▸ **Assigned task**:
Exactly as they appear, set down all the lines of the material.

··· Dataset excerpts ···

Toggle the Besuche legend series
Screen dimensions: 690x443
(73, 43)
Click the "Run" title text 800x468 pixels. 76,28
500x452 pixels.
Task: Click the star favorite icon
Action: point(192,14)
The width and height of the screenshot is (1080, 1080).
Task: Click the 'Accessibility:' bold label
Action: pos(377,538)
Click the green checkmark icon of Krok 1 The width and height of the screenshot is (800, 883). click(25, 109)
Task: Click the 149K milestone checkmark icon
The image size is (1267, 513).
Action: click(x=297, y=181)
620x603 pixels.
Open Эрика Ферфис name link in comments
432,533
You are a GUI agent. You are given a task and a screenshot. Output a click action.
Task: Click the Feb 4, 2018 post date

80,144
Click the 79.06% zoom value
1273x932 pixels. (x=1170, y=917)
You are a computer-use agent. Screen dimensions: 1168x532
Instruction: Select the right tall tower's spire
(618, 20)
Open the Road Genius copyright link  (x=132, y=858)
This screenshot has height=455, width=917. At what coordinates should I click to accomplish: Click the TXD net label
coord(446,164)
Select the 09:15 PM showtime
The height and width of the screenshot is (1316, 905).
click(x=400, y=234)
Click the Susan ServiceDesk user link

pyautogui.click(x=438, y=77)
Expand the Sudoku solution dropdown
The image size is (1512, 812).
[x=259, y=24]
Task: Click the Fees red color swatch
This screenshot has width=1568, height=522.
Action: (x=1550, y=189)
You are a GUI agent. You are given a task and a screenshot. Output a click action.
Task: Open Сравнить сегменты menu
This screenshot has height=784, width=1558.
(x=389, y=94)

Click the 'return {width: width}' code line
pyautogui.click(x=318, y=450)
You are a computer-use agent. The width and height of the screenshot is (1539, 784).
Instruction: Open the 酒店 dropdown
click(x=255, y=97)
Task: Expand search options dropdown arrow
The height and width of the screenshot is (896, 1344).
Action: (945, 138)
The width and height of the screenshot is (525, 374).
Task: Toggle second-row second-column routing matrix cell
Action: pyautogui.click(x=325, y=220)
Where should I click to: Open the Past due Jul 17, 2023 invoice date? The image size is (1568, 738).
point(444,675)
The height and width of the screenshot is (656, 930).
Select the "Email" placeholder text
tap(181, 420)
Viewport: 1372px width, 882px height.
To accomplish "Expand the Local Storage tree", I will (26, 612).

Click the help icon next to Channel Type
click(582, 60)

···

▸ **Reply**:
Toggle the Besuche legend series
Screen dimensions: 690x443
(73, 43)
Click the "Run" title text 800x468 pixels. 76,28
500x452 pixels.
Task: Click the star favorite icon
Action: point(192,14)
The width and height of the screenshot is (1080, 1080).
Task: Click the 'Accessibility:' bold label
Action: pos(377,538)
Click the green checkmark icon of Krok 1 The width and height of the screenshot is (800, 883). click(25, 109)
Task: Click the 149K milestone checkmark icon
The image size is (1267, 513).
Action: click(x=297, y=181)
620x603 pixels.
Open Эрика Ферфис name link in comments
432,533
You are a GUI agent. You are given a task and a screenshot. Output a click action.
Task: Click the Feb 4, 2018 post date

80,144
Click the 79.06% zoom value
1273x932 pixels. (x=1170, y=917)
You are a computer-use agent. Screen dimensions: 1168x532
Instruction: Select the right tall tower's spire
(618, 20)
Open the Road Genius copyright link  (x=132, y=858)
This screenshot has height=455, width=917. At what coordinates should I click to accomplish: Click the TXD net label
coord(446,164)
Select the 09:15 PM showtime
The height and width of the screenshot is (1316, 905).
click(x=400, y=234)
Click the Susan ServiceDesk user link

pyautogui.click(x=438, y=77)
Expand the Sudoku solution dropdown
The image size is (1512, 812).
[x=259, y=24]
Task: Click the Fees red color swatch
This screenshot has width=1568, height=522.
Action: (x=1550, y=189)
You are a GUI agent. You are given a task and a screenshot. Output a click action.
Task: Open Сравнить сегменты menu
This screenshot has height=784, width=1558.
(x=389, y=94)

Click the 'return {width: width}' code line
pyautogui.click(x=318, y=450)
You are a computer-use agent. The width and height of the screenshot is (1539, 784).
Instruction: Open the 酒店 dropdown
click(x=255, y=97)
Task: Expand search options dropdown arrow
The height and width of the screenshot is (896, 1344).
Action: (945, 138)
The width and height of the screenshot is (525, 374).
Task: Toggle second-row second-column routing matrix cell
Action: pyautogui.click(x=325, y=220)
Where should I click to: Open the Past due Jul 17, 2023 invoice date? The image size is (1568, 738).
point(444,675)
The height and width of the screenshot is (656, 930).
Select the "Email" placeholder text
tap(181, 420)
Viewport: 1372px width, 882px height.
To accomplish "Expand the Local Storage tree", I will (26, 612).

Click the help icon next to Channel Type
click(582, 60)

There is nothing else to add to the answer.